George: The solution is not going to be easy to come by. But we're going to try to reach one. One question which I asked Jonathan when we last were together which was 2 weeks ago in some TV studio, was that his case was about the past. The case is about the period before 1995, at least vis a vis the New York Times, because since then we've had contracts that have in fact spelled out the rights of the freelancers and the newspaper. And I think that most other publications have similar contracts in place.
Audience: Are you serious about excising your database?
George:
It's been done, I mean, the Supreme Court has given us no choice. (Boos from the audience)
Jonathan: They told you to negotiate, they didn't tell you to remove that database.
Ray: Don't shout people down, the First Amendment guarantees everyone speaks. Please be civil. If people are not civil, we will end this.

Set exercise 1
In the transcript, what period does George say the case is about?

Exercise inputs
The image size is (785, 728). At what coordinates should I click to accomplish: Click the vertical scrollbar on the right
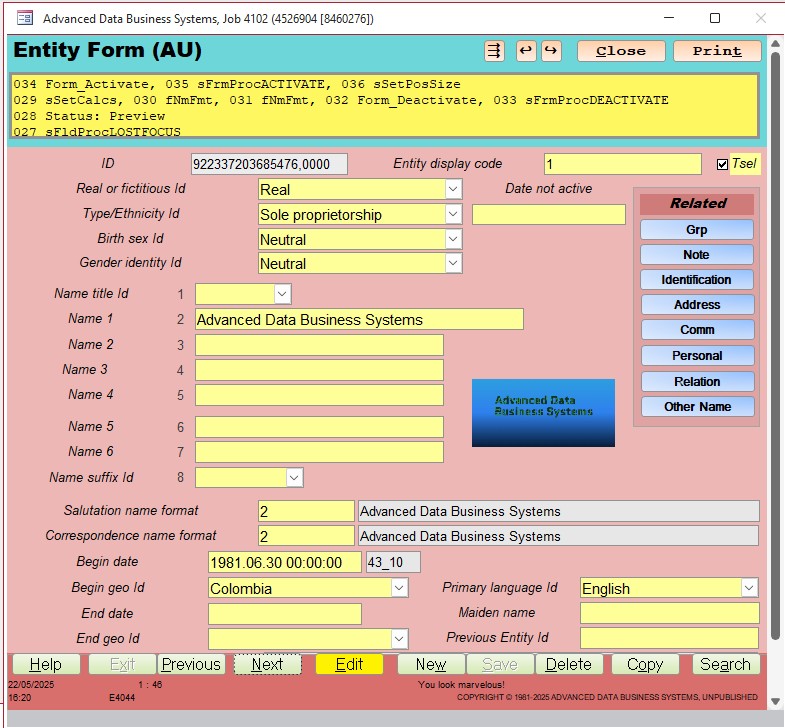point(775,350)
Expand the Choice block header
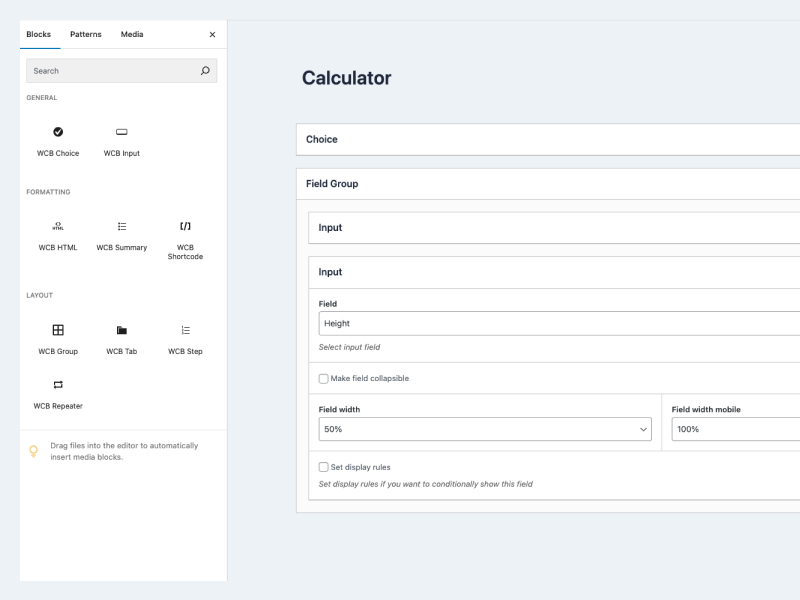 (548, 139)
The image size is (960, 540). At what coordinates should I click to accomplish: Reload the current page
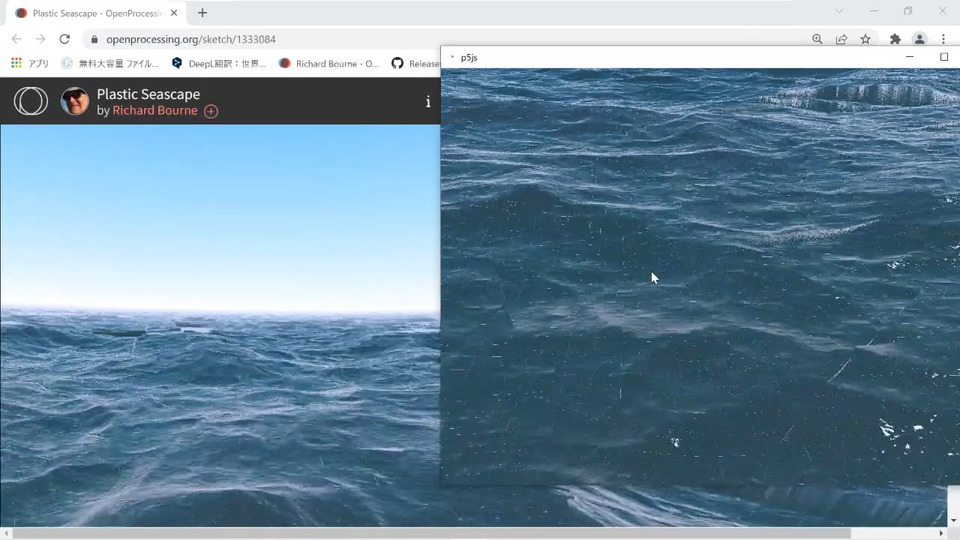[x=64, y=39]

Set exercise 2
Please copy the listing word for word, starting with the line that contains "The image size is (960, 540)." and going on through the end of the listing. Leave the pictures out.

Written reply 1
The period before 1995.

Written reply 2
The image size is (960, 540). At what coordinates should I click to accomplish: Reload the current page
[x=64, y=39]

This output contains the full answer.